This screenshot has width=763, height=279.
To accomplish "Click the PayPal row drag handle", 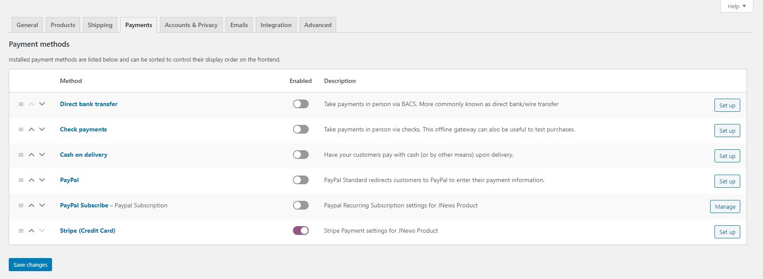I will pos(21,180).
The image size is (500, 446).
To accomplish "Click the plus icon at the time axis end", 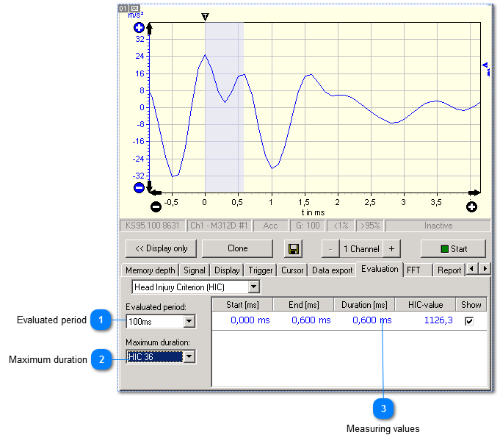I will (472, 207).
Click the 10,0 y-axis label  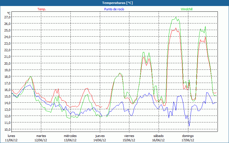point(7,129)
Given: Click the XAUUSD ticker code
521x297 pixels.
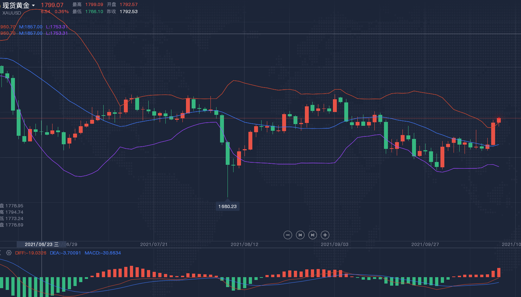Looking at the screenshot, I should click(12, 13).
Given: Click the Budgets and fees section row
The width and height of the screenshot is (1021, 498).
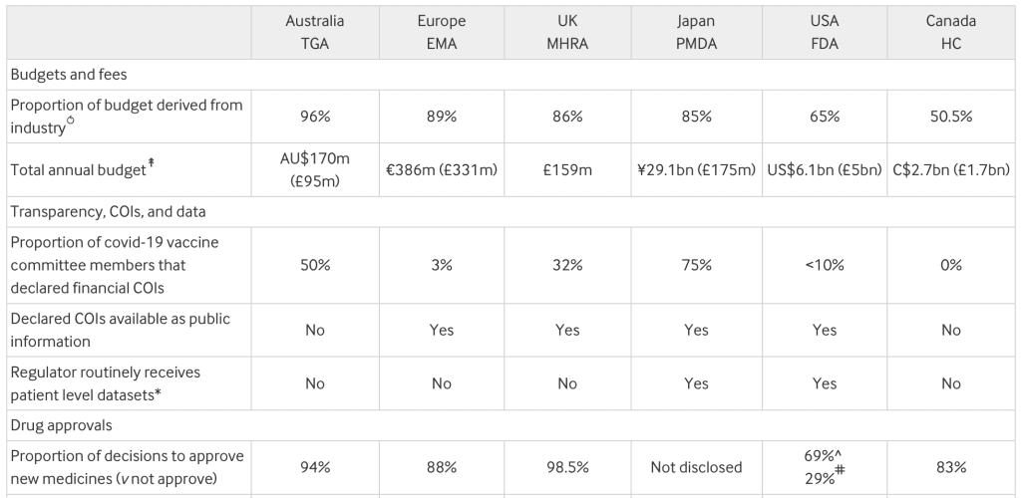Looking at the screenshot, I should pyautogui.click(x=69, y=75).
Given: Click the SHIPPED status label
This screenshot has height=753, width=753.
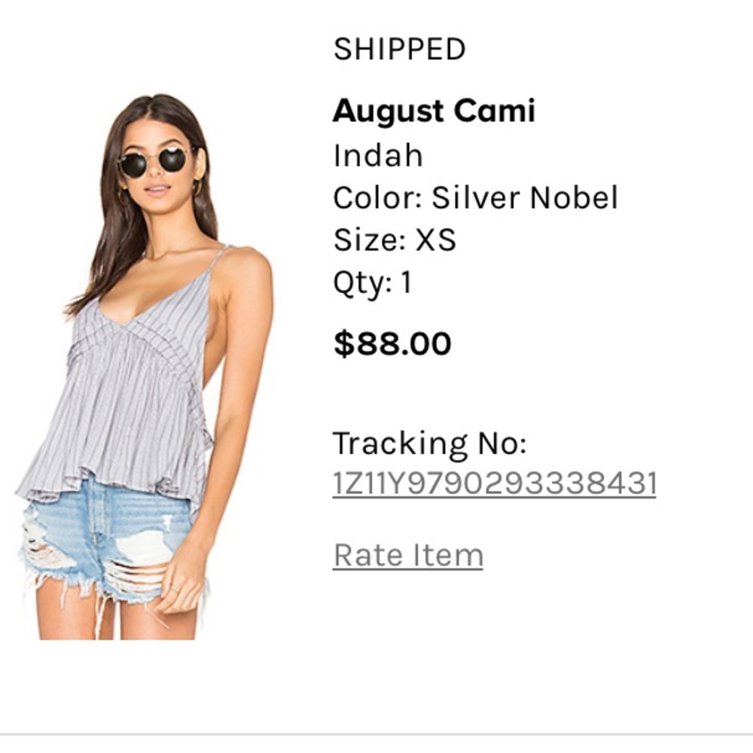Looking at the screenshot, I should coord(399,47).
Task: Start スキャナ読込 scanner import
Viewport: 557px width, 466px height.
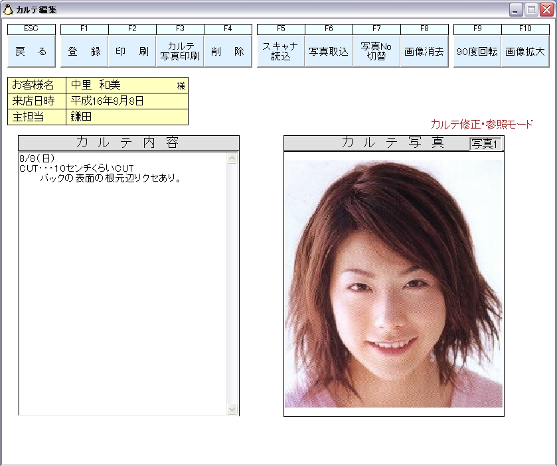Action: click(x=281, y=52)
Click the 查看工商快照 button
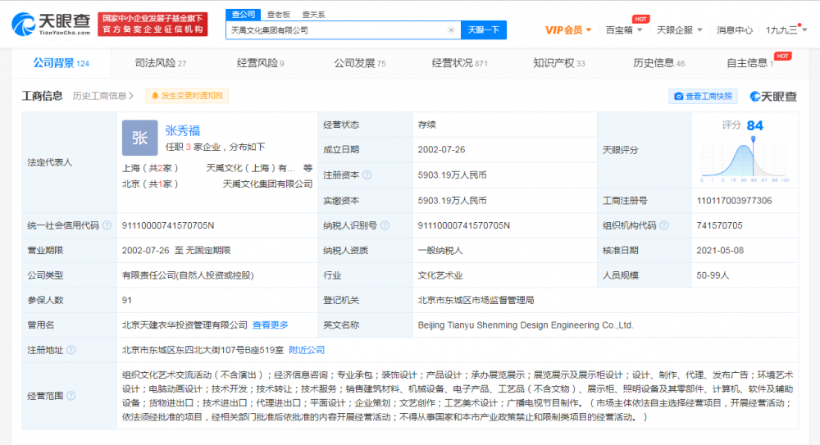 tap(703, 96)
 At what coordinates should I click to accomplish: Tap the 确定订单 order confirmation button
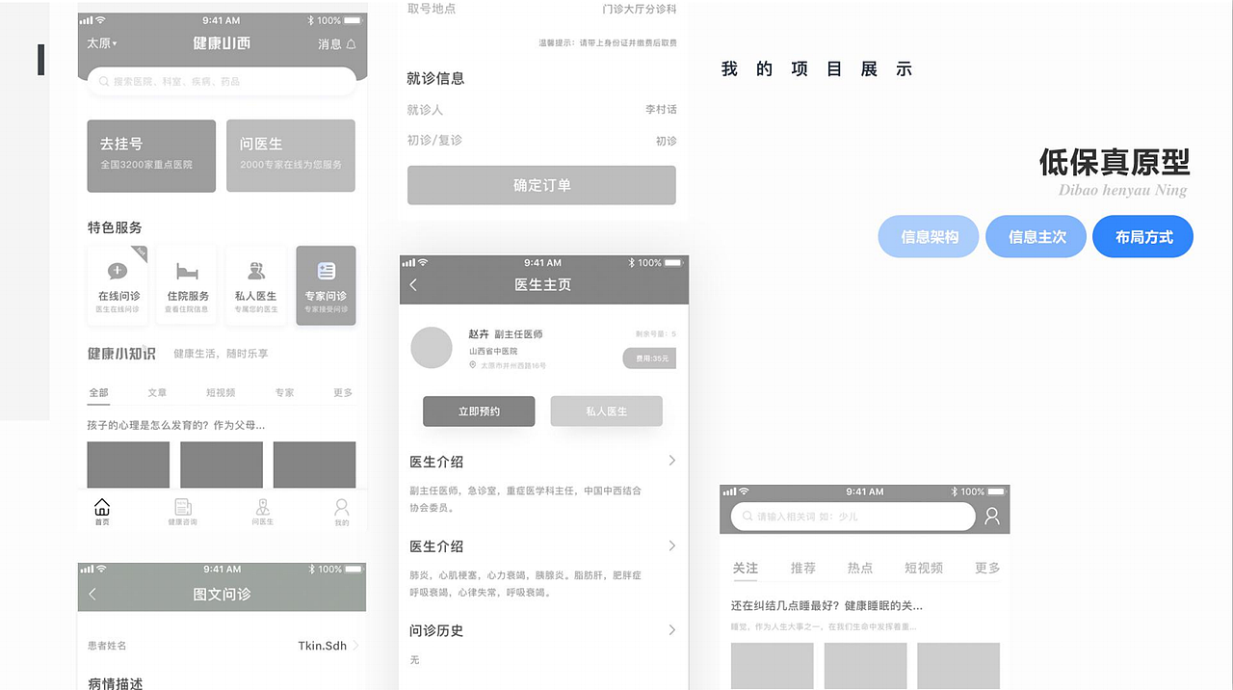(541, 185)
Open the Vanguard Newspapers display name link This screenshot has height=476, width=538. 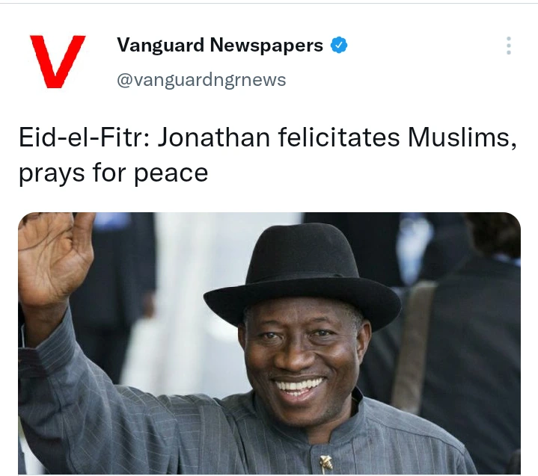coord(220,45)
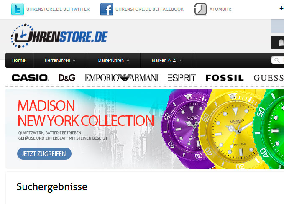Viewport: 284px width, 204px height.
Task: Open Uhrenstore.de bei Twitter link
Action: click(x=58, y=9)
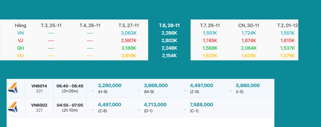Viewport: 321px width, 127px height.
Task: Select VU fare 1,376K on 01-12
Action: pyautogui.click(x=287, y=56)
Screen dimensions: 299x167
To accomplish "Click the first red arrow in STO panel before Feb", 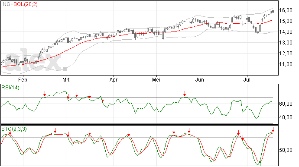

### Instructions to follow
Your answer must be exactly the lines from the one with "Screen dimensions: 299x167" through the last line of the entries, both included, with no pictures; please add nothing else.

### Task response
Screen dimensions: 299x167
To accomplish "Click the first red arrow in STO panel before Feb", 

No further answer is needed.